“Pest” Control Not Culpable Adverse Action
After an employer sacked a manager who had queried her superannuation entitlements, the federal circuit court found no culpable adverse action by the employer. In another in a recent series of decisions which is demonstrating that culpable adverse action is proving harder to claim, the court found that the employee had in fact not exercised, or planned to exercise, any rights at all.
The manager had asked a friend, a former employee, to check out if she, the manager, was entitled to superannuation from the company. This was because, up until that time, the manager was treated like a franchisee, an employer in her own right. However, evidence was available which suggested that the manager should be treated as an employee. This is what the court found when it examined all the issues; that on balance the manager was in fact an employee, so her entitlement (or workplace right) to superannuation was valid.
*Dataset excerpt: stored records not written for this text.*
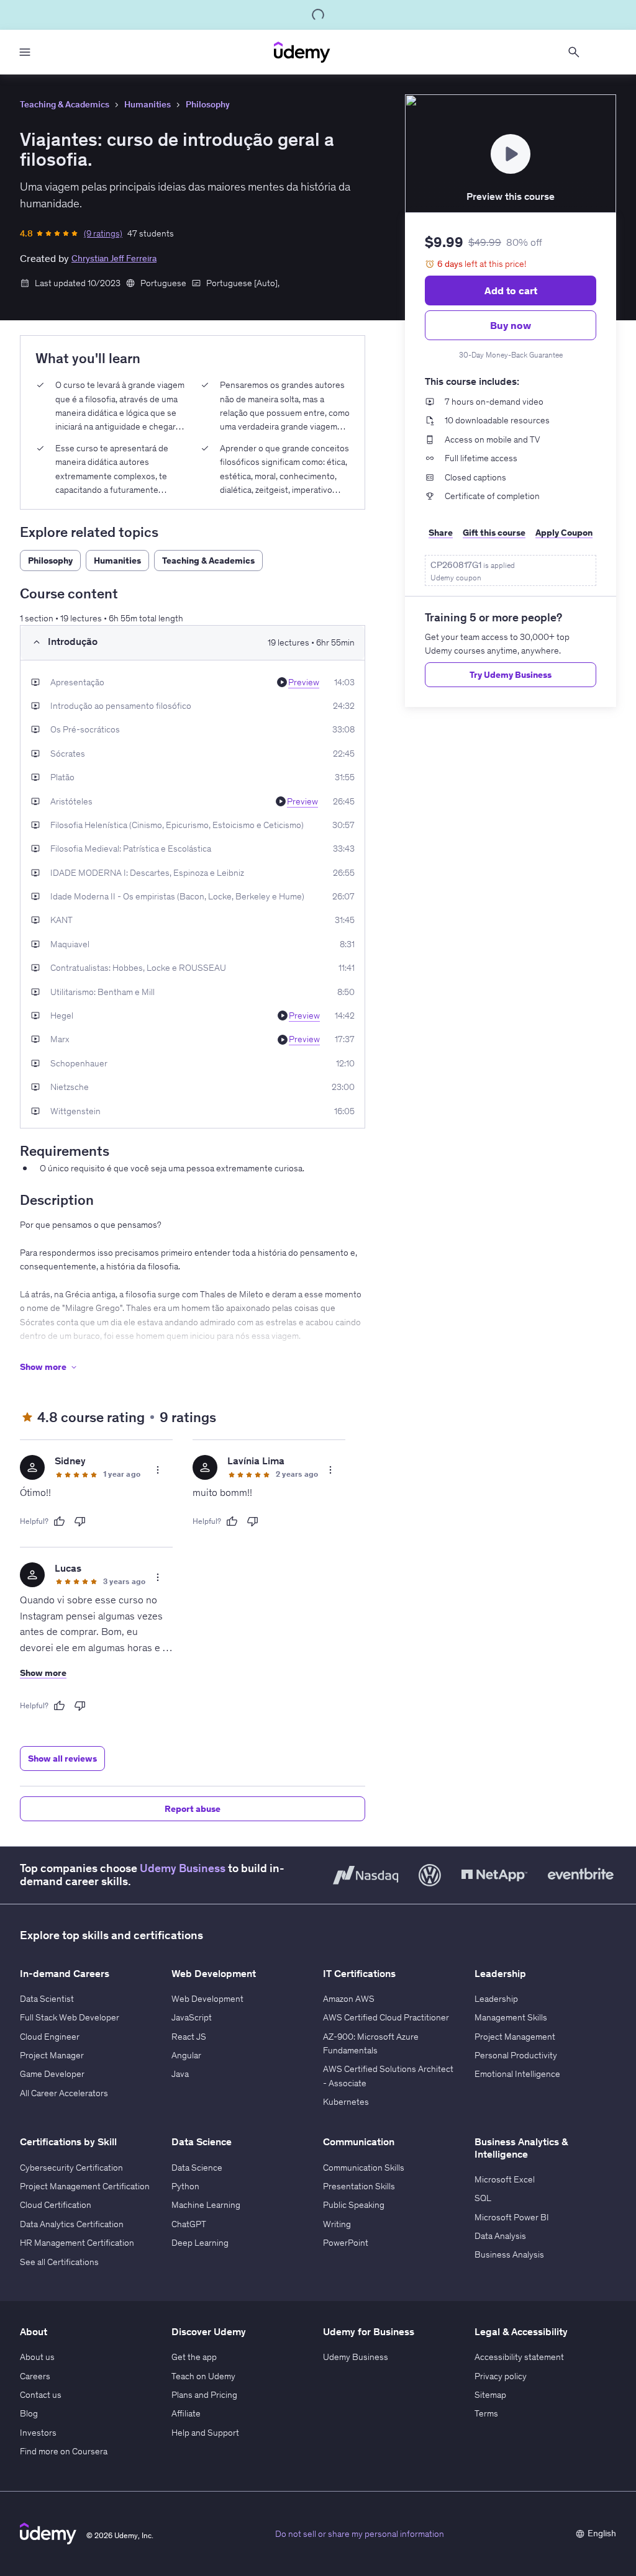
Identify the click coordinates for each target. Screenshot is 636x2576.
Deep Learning (200, 2242)
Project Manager (52, 2055)
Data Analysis (500, 2235)
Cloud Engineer (50, 2036)
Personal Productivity (516, 2055)
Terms (486, 2413)
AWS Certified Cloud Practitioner (386, 2017)
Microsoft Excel (505, 2179)
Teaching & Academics (64, 104)
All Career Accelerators (64, 2093)
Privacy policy (501, 2376)
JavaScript (191, 2017)
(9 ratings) (103, 233)
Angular (186, 2055)
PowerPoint (345, 2242)
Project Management (515, 2036)
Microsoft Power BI (512, 2217)
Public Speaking (353, 2204)
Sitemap (490, 2394)
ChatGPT (188, 2224)
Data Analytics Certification (72, 2224)
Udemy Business (182, 1868)
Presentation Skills (359, 2186)
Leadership (496, 1998)
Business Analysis (509, 2254)
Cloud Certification (55, 2204)
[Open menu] (24, 52)
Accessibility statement (519, 2356)
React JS (188, 2036)
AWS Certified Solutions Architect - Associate (388, 2075)
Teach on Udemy (203, 2376)
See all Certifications (59, 2262)
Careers (35, 2376)
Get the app (194, 2356)
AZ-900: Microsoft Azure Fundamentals (371, 2043)
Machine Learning (205, 2204)
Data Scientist (47, 1998)
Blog (29, 2413)
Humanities (147, 104)
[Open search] (573, 52)
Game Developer (52, 2073)
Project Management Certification (85, 2186)
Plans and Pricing (204, 2394)
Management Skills (511, 2017)
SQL (483, 2198)
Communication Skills (363, 2167)
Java (180, 2073)
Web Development (207, 1998)
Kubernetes (346, 2101)
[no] (80, 1521)
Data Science (196, 2167)
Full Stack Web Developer (69, 2017)
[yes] (59, 1521)
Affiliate (186, 2413)
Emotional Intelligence (517, 2073)
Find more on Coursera (63, 2451)
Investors (38, 2432)
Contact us (40, 2394)
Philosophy (208, 104)
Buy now (510, 325)
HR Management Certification (77, 2242)
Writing (337, 2224)
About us (37, 2356)
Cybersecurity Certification (71, 2167)
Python (185, 2186)
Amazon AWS (349, 1998)
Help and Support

The problem for the manager was that in asking the friend to investigate, the manager had not talked to her employer but the employer found out of the manager’s actions from third parties. This was not the first time the manager had acted in a way which undermined the trust between the parties. The employer described the manager as a “pest” and considered her conduct “as underhanded and divisive”. The court agreed that the manager had in fact acted in way which meant the employer “had lost trust and confidence in” the manager.
Direct evidence was led which supported the employer’s evidence that the issue of paying superannuation was not what caused the termination of the relationship, but the manner in which the manager had gone about her enquiries and activities. In fact the employer had welcomed an approach from the managers’ association to discuss the issue at an upcoming conference.
In these cases, the court looks for the ‘real’ reasons for the adverse action taken by the employer. That is why it is so important for the decision-maker to give direct evidence. In this case, the court found no culpability (and therefore no damages) because the employer did not act for a prohibited reason, but for the reasons stated.
Adverse action claims are expensive to run because they are resolved in court and there is no cap on damages like there is for unfair dismissal. If a case is brought against an employer, the decision-maker must be involved from the very beginning and front the court if the employer is to have a serious chance of beating the claim.